Luxembourg created a regulatory framework for blockchain transactions, giving them the same legal status as traditional transactions. The German Ministry of Finance has urged the introduction of a regulatory framework for blockchain-based securities.
The German Federal Cartel Office ordered Facebook to stop combining users’ data from other Facebook-owned platforms such as WhatsApp and Instagram, without voluntary consent. In the USA, the New York governor ordered an investigation into Facebook accessing and collecting personal data from users’ mobile apps.

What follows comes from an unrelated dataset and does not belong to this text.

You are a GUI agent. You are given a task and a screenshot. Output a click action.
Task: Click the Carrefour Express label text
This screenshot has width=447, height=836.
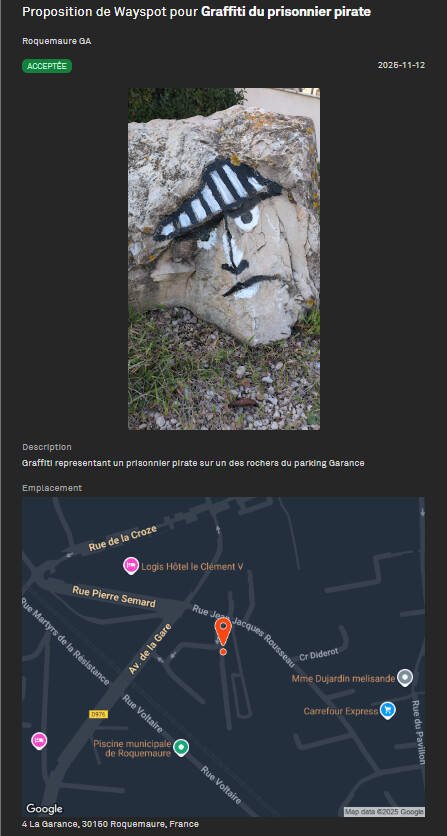(341, 711)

A new Privacy International report indicates that major Android apps still send data to Facebook. Facebook CEO Mark Zuckerberg indicated the company’s intention to develop a ‘privacy-focused vision for social networking’.
In its fourth evaluation of the Code of Conduct on Countering Illegal Hate Speech Online, the European Commission concludes that the code is an ‘effective tool to face hate speech’. IT companies are reviewing the majority of notifications within 24 hours and are removing 72% of the notified content. The UN Secretary-General mandated his Special Advisor for the Prevention of Genocide to create a UN team to prepare a strategy and action plan against hate speech. France announced a plan of action against hateful content online, requiring online platforms to strengthen measures against the spread of hate speech and to be transparent in their decisions involving content moderation.
At the request of the Bombay High Court in India, Facebook and Google explained that they are introducing enhanced rules for political advertisement ahead of the country’s general elections.
Partner organisations of the Council of Europe’s Platform for the Protection of Journalism and Safety of Journalists call on states to improve conditions for media freedom and provide legal and practical protections for journalists.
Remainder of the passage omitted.